Berkshire Hathaway Specialty Insurance Company (BHSI), in strategic partnership with Symantec, has set the bar for cyber insurance in Australia with its latest offering, said the firm’s newly-appointed local head of cyber liability insurance.
BHSI’s Cyber Liability Insurance provides policyholders with rapid access to specialists in the event of a breach, Emma Osgood, BHSI’s head of cyber liability insurance, told CSO Australia
“Cyber policies are more of catastrophe or crisis cover in that an insured suffers a breach and they need an immediate response,” said Osgood.
“When people buy a cyber policy, they're not buying a promise to pay; they're buying a service.”
BHSI’s Cyber Liability Insurance include coverage for business interruption and third-party liabilities arising from a data breach and rectification costs, as well as emergency response costs to enable rapid access to the Symantec breach-response team.
In the event of a breach, BHSI will organise a group call with Symantec security specialists who will gather information about the breach and triage the incident, allowing them to variously focus on remediation activities, troubleshooting, forensic investigations, and more, CSO Australia
The “breach coach,” who is a qualified lawyer, will be the one to work with all concerned parties to manage the incident to a resolution.
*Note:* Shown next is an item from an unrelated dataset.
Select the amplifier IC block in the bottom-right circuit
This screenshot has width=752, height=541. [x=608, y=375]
Paul Black, Symantec Incident Response Team APJ leader, explained that the joint response “is all built around speed and basically provides direct access to Symantec.”
“If you've got bad guys in your environment, speed is of the absolute essence. The way in which BHSI has constructed their policy gives their insureds the fastest possible response, and access to our team to start investigating. That's critical in the time of an incident,” said Black.
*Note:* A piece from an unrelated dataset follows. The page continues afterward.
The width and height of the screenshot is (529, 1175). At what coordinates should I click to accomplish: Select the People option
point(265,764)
Osgood said policyholders will also have access to legal expertise, forensic IT services, and public relations, and credit monitoring firms to manage the reputational damage that can accompany a cyber incident.
Osgood said BHSI has also used simplified and refined language in its cyber-insurance policies to avoid significant exclusions. This included the use of “all” and “any,” broad terminologies often avoided in the industry where hedging exposure is a way of life.
“Often insurers like to pinpoint specific risks that are covered. Given the evolving threat landscape, we want to be broad and say that if [a breach] happens it doesn't matter where it happens from. We're happy with that exposure, and we fully anticipate that we will pay losses. We want to be able to demonstrate that we can do that – and do that effectively,” said Osgood.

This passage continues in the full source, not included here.